Outstanding loans cross Rs200 billion while production levels drop more than 50%.

Shahram Haq May 01, 2012


Independent power producers have warned of power outages to increase in the coming days as operational levels drop and cash flows dry up. 

The government’s failure to provide payments to IPPs as per agreements has made day-to-day operations difficult, said higher officials of IPP’s.

Each IPP has already borrowed Rs11 billion in long-term and Rs6 to Rs7 billion as short-term loans from different banks and financial institutes under the 2002 power policy, IPP officials told a group of journalists on Monday. Independent power producer have a combined power generation capacity of more than 2,100 megawatts.

The energy sector’s circular debt stands at Rs350 billion while total outstanding dues of independent power producers have reached Rs200 billion, said officials. The situation has reached an alarming level, officials said.

Banks have denied IPPs from getting any further loans for oil purchase until previous dues are cleared, said the official. Power producers have to make regular payments to oil market companies in order to keep the power generation running.

IPPs are currently operating at less than 50% of their installed capacity due to lack of funds as oil payment need to be made in advance. “People blame us for the power crisis and have the misconception that we are posting profits,” they said. Distribution companies were termed the safest and most lucrative in the energy chain as they deduct their cut before passing it on to Central Power Purchase Authority.
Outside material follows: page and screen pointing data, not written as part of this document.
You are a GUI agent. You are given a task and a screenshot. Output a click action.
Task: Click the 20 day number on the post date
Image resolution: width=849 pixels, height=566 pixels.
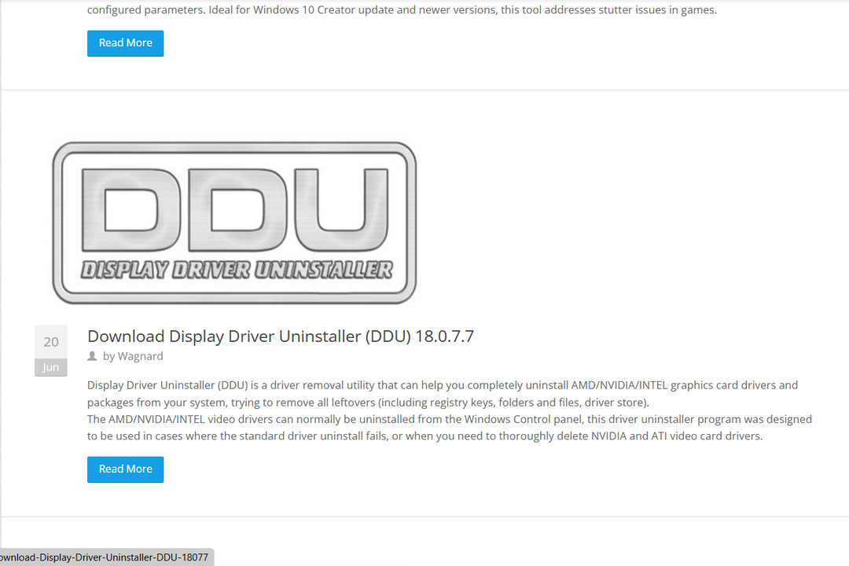(x=50, y=341)
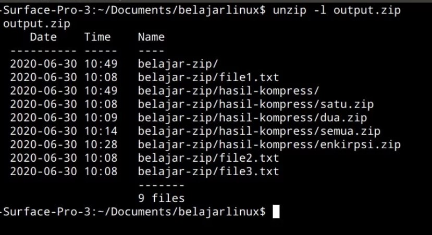The height and width of the screenshot is (235, 432).
Task: Click the 'output.zip' archive name under the command
Action: (36, 23)
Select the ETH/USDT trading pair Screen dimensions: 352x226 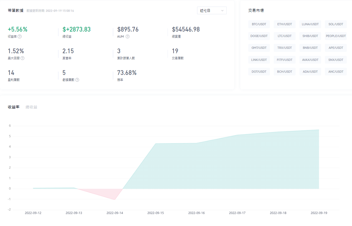click(284, 24)
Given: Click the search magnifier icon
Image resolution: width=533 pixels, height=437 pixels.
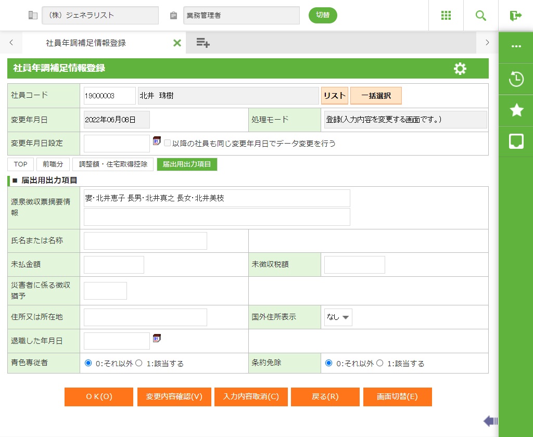Looking at the screenshot, I should click(480, 16).
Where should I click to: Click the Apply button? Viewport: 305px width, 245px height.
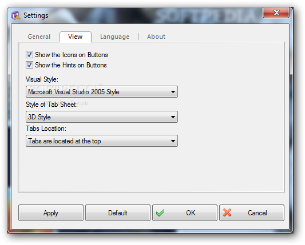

Independent power producers operating according to the 2002 power policy have to arrange oil from its own resources which is then rebated by the government. Meanwhile, power generation companies installed in 1994 are provided with oil by the government in advance as per agreement. Per kilowatt fuel cost at Gencos in March stood at Rs22 compared with IPP’s Rs15.

They also said that fuel priority is given to power generation companies who have an efficiency level between 15% and 30% instead of the more efficient IPP’s who operate at a 45% to 52% efficiency level.

“We have submitted proposals to the government for shifting to cheaper alternative coal instead of expensive oil,” they said. IPPs need $700 million to shifted to the cheaper alternative, however, neither the government nor any donor is interested to provide the sufficient funds. This will benefit in the long-term and reduce generation cost by Rs7 to Rs8 kwh, they said.

They suggest that control on amount received against billing by DISCOs should rest with CPPA to improve its payment efficiency and penalise the inefficient DISCOs while power supplies to Discos should be according to their recovery. Recovery of Pepco’s non-recovered amount (Rs 172 Billion from public and Rs175 billion from Government), would further ease out cash flow and reduce the financial cost, they added.

Published in The Express Tribune, May 1st, 2012.


Wacky | 9 years ago | Reply

"How can you go broke when you produce something that is in high demand?"

Easy Answer, you do it in Pakistan.

Cautious | 9 years ago | Reply

It's one of the core issues of Pakistan --- it's not energy shortage but lack the financial resources to purchase/produce the energy. In theory the power producers should be riding high when demand is high and supply is low -- the fact that there not is a bi product of people/agencies not paying there bills combined with govt controls that are designed to get votes rather than produce energy. How can you go broke when you produce something that is in high demand?